Does using more variables have any impact on the efficiency of the code?
I.E. does this code:
function get_random_string($valid_chars, $length)
{
$random_string = "";
$num_valid_chars = strlen($valid_chars);
for ($i = 0; $i < $length; $i++)
{
$random_pick = mt_rand(1, $num_valid_chars);
$random_char = $valid_chars[$random_pick-1];
$random_string .= $random_char;
}
return $random_string;
}
work more efficiently than this:
function get_random_string($valid_chars, $length)
{
$random_string = "";
for ($i = 0; $i < $length; $i++)
$num_valid_chars=strlen($valid_chars);
{
$random_string .= $valid_chars[mt_rand(1, $num_valid_chars)-1];
}
return $random_string;
}
In the end, you won’t notice the difference unless your real code completly different from the example.

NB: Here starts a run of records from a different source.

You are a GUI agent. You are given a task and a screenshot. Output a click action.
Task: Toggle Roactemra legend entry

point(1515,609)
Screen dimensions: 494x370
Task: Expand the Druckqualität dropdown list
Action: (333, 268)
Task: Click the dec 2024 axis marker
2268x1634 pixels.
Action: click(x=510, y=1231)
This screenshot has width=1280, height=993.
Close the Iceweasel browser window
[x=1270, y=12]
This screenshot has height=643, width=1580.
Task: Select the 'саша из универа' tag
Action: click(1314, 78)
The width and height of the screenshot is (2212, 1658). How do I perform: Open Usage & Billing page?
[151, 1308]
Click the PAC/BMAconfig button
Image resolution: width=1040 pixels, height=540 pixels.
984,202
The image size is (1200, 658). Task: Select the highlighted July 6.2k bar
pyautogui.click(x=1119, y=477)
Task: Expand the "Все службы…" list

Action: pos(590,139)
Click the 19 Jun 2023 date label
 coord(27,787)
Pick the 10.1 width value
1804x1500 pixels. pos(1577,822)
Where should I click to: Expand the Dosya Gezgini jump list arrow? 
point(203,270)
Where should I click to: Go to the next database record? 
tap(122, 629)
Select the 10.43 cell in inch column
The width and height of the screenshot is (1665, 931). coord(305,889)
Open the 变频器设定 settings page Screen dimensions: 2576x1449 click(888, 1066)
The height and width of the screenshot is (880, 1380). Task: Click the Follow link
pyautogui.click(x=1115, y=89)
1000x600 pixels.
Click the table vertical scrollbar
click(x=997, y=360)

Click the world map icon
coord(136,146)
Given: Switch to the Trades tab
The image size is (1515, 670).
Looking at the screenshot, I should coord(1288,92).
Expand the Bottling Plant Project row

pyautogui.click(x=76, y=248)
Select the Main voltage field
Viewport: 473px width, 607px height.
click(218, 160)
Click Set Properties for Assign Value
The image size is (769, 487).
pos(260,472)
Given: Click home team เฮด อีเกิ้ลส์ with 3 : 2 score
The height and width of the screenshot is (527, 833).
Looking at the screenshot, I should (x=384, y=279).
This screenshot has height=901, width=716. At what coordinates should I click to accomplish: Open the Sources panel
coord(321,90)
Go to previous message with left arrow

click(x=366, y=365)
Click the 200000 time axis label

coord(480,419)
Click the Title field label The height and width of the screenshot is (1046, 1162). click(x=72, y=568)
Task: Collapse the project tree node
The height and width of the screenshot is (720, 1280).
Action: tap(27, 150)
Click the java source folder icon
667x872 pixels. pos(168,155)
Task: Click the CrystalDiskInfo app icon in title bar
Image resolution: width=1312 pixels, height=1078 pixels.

Remember that even if PHP is not being compiled per se, the code still gets parsed and op-code compiled and even cached. The result can be dramaticaly different from what you coded in the first place.
Your job as a developper is to make clean, readable code that answer’s the client request. Obviously, don’t use techniques that forcefuly makes the code bloaty and slow, the rest is the Zend Optimizer’s job, don’t worry about it.